● EJERCICIO
Indique si cada una de las afirmaciones (a), (b) y (c) concuerda con el fragmento sobre la remuneración de los directivos. Responda sí o no y cite literalmente las palabras del fragmento que lo deciden.
(a) En 2022, el director general de la mayor cadena de hospitales sin ánimo de lucro de Indiana cobró algo más de 4 millones de dólares.
(b) Peter Drucker sostuvo que ningún alto ejecutivo debería ganar más de 50 veces lo que pagan a sus trabajadores.
(c) Bernie Sanders es senador por California.

Pero mucho de ese enriquecimiento se está produciendo, y no sólo en grandes ciudades como Los Ángeles. En 2022, el director general de la mayor cadena de hospitales sin ánimo de lucro de Indiana cobró una indemnización de algo más de 4 millones de dólares. El director de operaciones de esa misma organización sin ánimo de lucro se quedó a menos de 1.000 dólares de los 2 millones, y su director financiero ganó poco más de 1,5 millones.

A nivel nacional, según el Instituto Lown, los directores generales de los hospitales sin ánimo de lucro ganan «hasta 60 veces» más que los trabajadores de las organizaciones que dirigen.

¿Hasta dónde debería llegar esa diferencia? El mundialmente conocido Peter Drucker, fundador de la moderna ciencia de la gestión, dijo en una ocasión a la Comisión Federal del Mercado de Valores que ningún alto ejecutivo debería ganar más de 20 veces lo que pagan a sus trabajadores.

«A menudo he aconsejado a los directivos que una relación salarial de 20 a uno», señaló Drucker, «es el límite más allá del cual no pueden ir si no quieren que el resentimiento y la caída de la moral afecten a sus empresas».

A principios de este año, el senador estadounidense Bernie Sanders, de Vermont, se unió a un grupo de legisladores entre los que se encontraban Chris Van Hollen, de Maryland, y Bárbara Lee, de California, para presentar el último esfuerzo legislativo federal para traducir la sabiduría de Drucker en políticas públicas. Su propuesta «Tax Excessive CEO Pay Act» (Ley de Impuestos a la Remuneración Excesiva de los Consejeros Delegados) elevaría los tipos impositivos de las empresas con una relación entre la remuneración de los Consejeros Delegados y la media de los trabajadores superior a 50 a 1.

● REGISTROS EXTRAÍDOS
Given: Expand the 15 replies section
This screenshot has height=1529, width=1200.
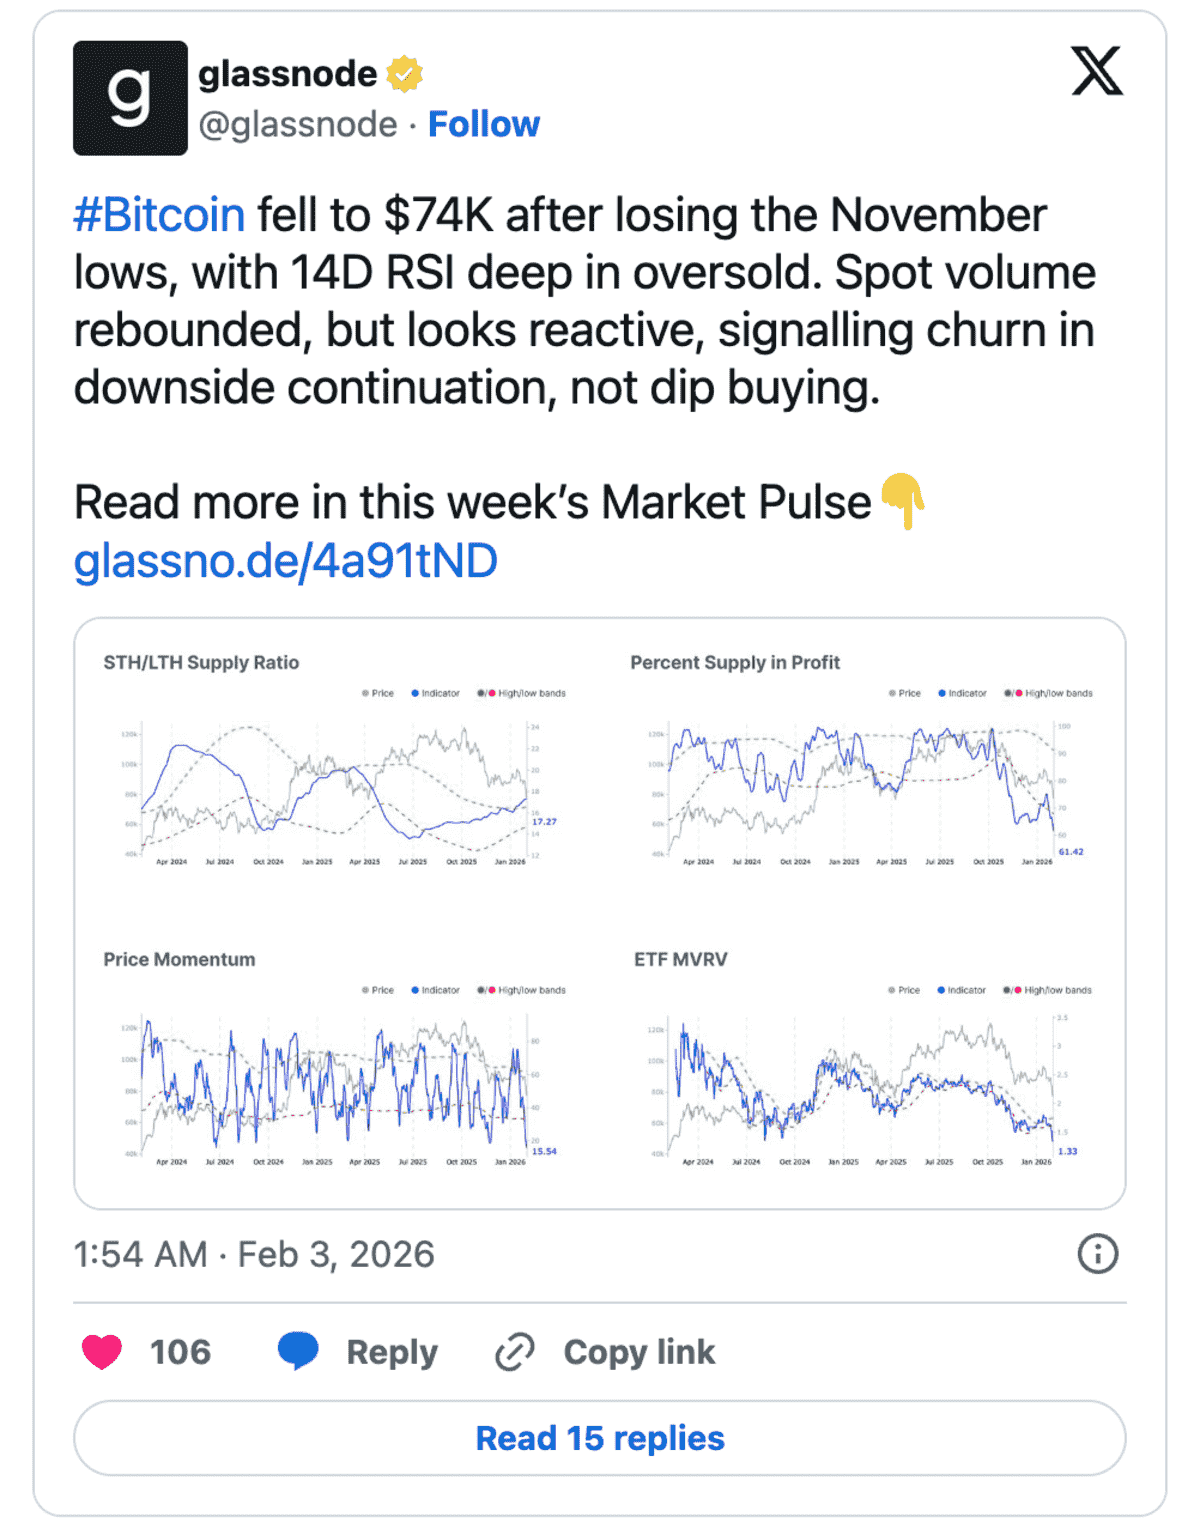Looking at the screenshot, I should coord(600,1439).
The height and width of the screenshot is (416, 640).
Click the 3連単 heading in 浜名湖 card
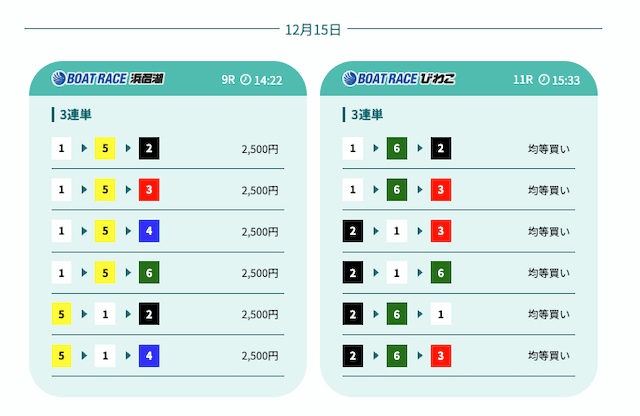[x=75, y=115]
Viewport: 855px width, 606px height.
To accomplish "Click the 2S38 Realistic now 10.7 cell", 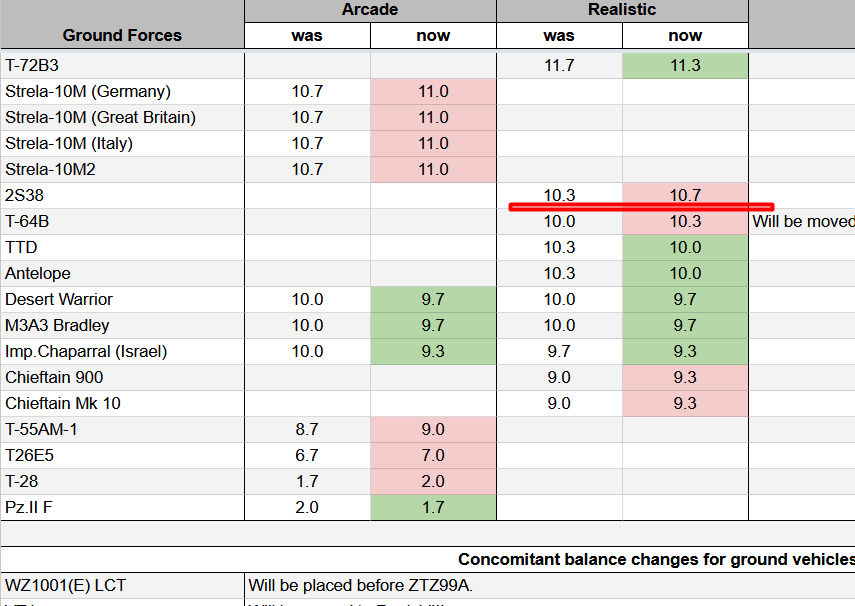I will coord(685,194).
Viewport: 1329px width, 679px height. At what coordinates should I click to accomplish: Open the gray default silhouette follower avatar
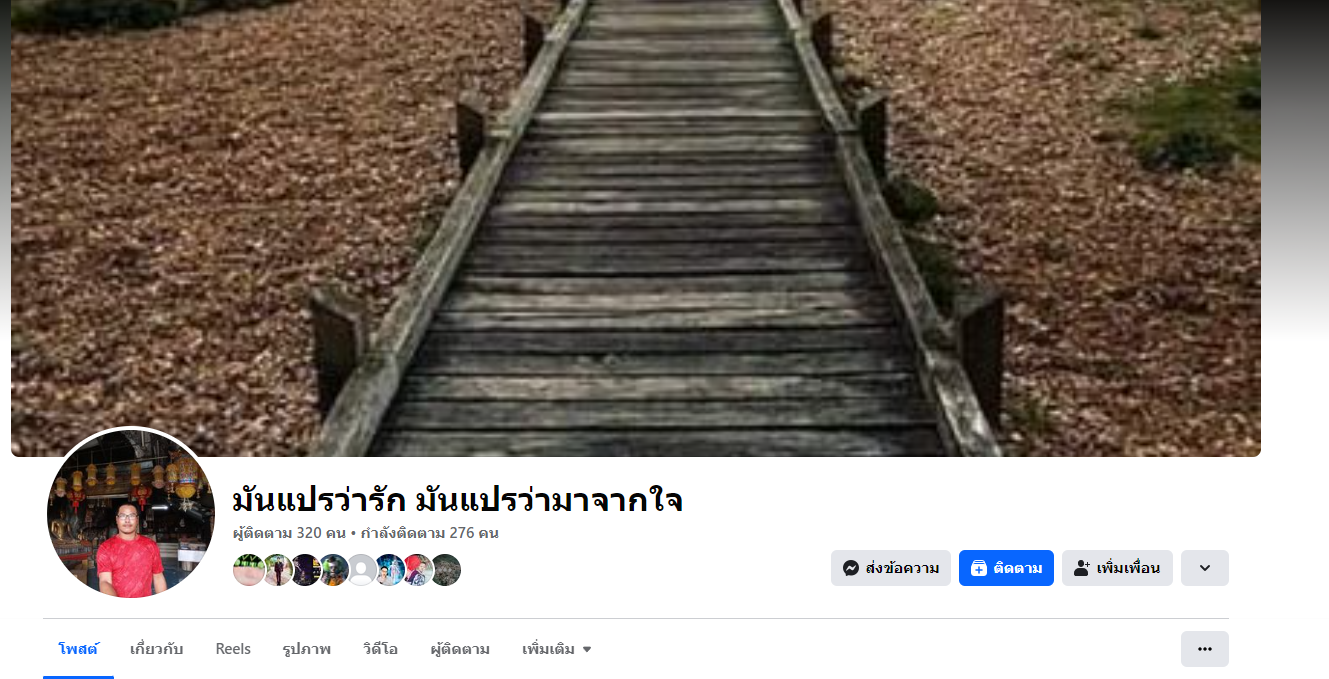click(361, 570)
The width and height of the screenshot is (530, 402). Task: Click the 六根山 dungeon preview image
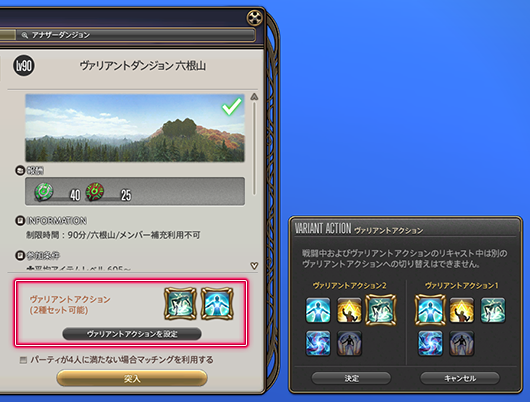tap(135, 128)
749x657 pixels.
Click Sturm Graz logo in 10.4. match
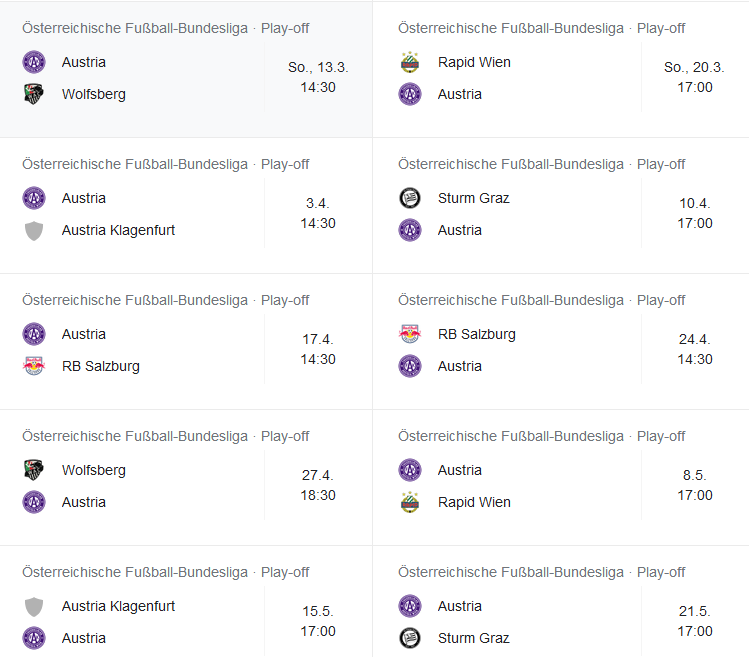[x=410, y=198]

● RESPUESTA
(a) Sí: «En 2022, el director general de la mayor cadena de hospitales sin ánimo de lucro de Indiana cobró una indemnización de algo más de 4 millones de dólares».
(b) No: «ningún alto ejecutivo debería ganar más de 20 veces lo que pagan a sus trabajadores».
(c) No: «el senador estadounidense Bernie Sanders, de Vermont».